Imam Abu Hanifa (r) antwortete Sufian ibn Uyana (r) in Form einer Frage: „Was würdest du sagen, wenn sie zusammen auf einem Boot, im Gefängnis oder gemeinsam auf Reisen wären? Wie würden sie sich voneinander trennen?“

Belege aus der quranischen Sprache

Und haltet alle fest am Seil Allahs und geht nicht auseinander!(Quran 3: 103)

Belege aus der Sprache der Sunna

Der Prophet (saw) sagte:

Die Juden haben sich getrennt.Der Prophet (saw)
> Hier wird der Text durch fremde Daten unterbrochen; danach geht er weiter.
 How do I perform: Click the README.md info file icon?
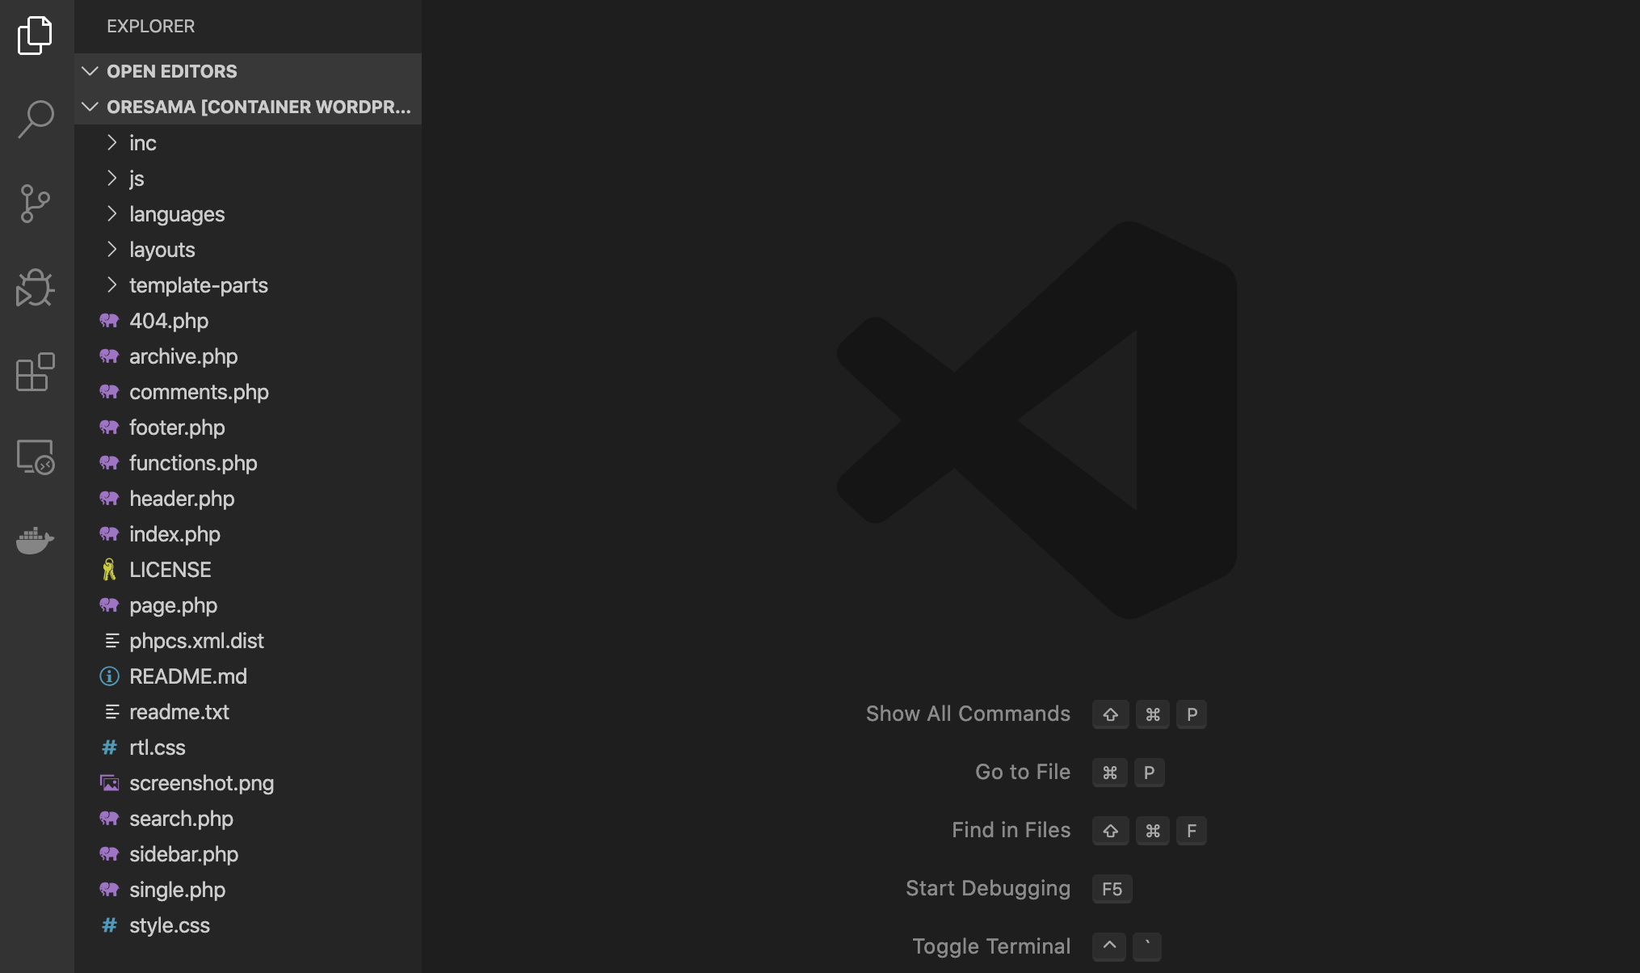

In beiden Texten ist nicht ein physisches Auseinandergehen angesprochen.

Fazit

Es wird deutlich, dass Imam Abu Hanifa (r) nicht gegen die Sunna des Propheten (saw) ging, vielmehr war sein Verständnis des Trennens eines der Rede und kein physisches Trennen. Mit dieser Sicht bezog er die übergeordnete Zielsetzung von Verträgen und Transaktionen mit in die Betrachtung. Die Beispiele von Personen die Imam Abu Hanifa (r) anführt, zeigen auf, dass Käufer und Verkäufer vielleicht für Monate am selben Ort zusammen bleiben müssen, würde dies dann bedeuten, dass ihre geschlossenen Verträge nicht vollständig sind? Und dass jeder der Parteien den Vertrag widerrufen kann, wann es ihm beliebt?
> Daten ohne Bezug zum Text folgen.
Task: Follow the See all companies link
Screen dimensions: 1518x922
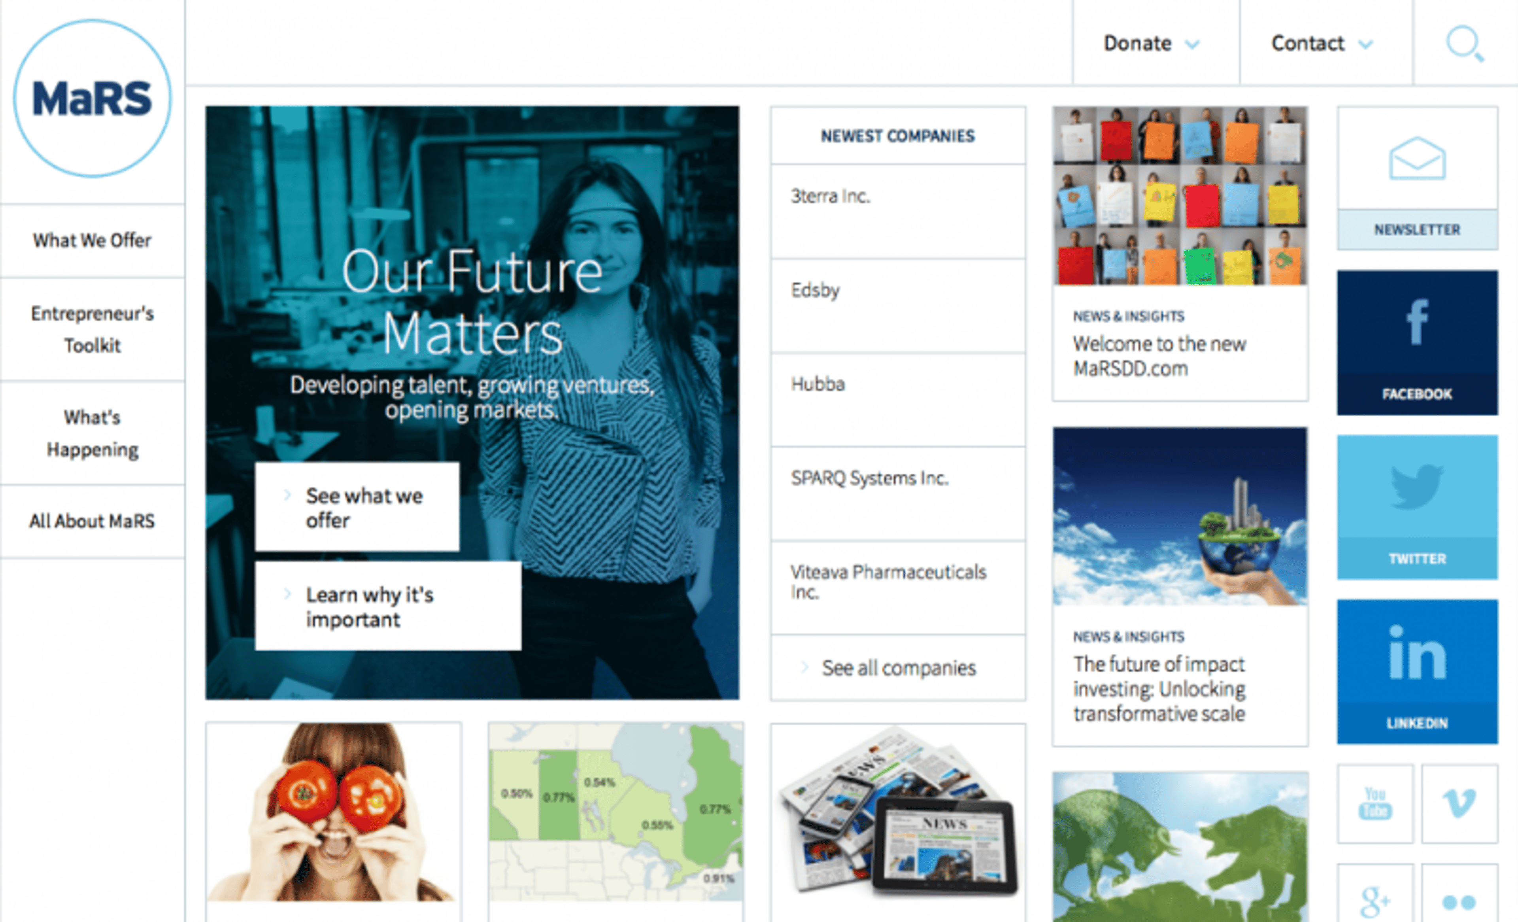Action: [x=898, y=667]
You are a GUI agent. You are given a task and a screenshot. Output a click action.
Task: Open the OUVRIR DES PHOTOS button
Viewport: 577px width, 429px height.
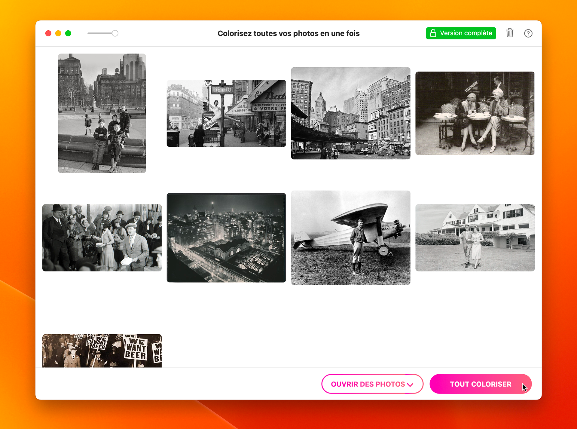[367, 384]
Zweite Thematik: Sind Kinder immer gleichmäßig zu beschenken?

Er berichtet Muhammad ibn Numan (r), der über seinen Vater erzählt: Numan (r) gab mir ein Geschenk und ging zum Gesandten (saw), dass dieser dies bezeugt. Der Prophet (saw) fragte: Hast du Selbiges deinen anderen Kindern gegeben? Er verneinte. Dann nimm dein Geschenk zurück.(Bukhari und Muslim)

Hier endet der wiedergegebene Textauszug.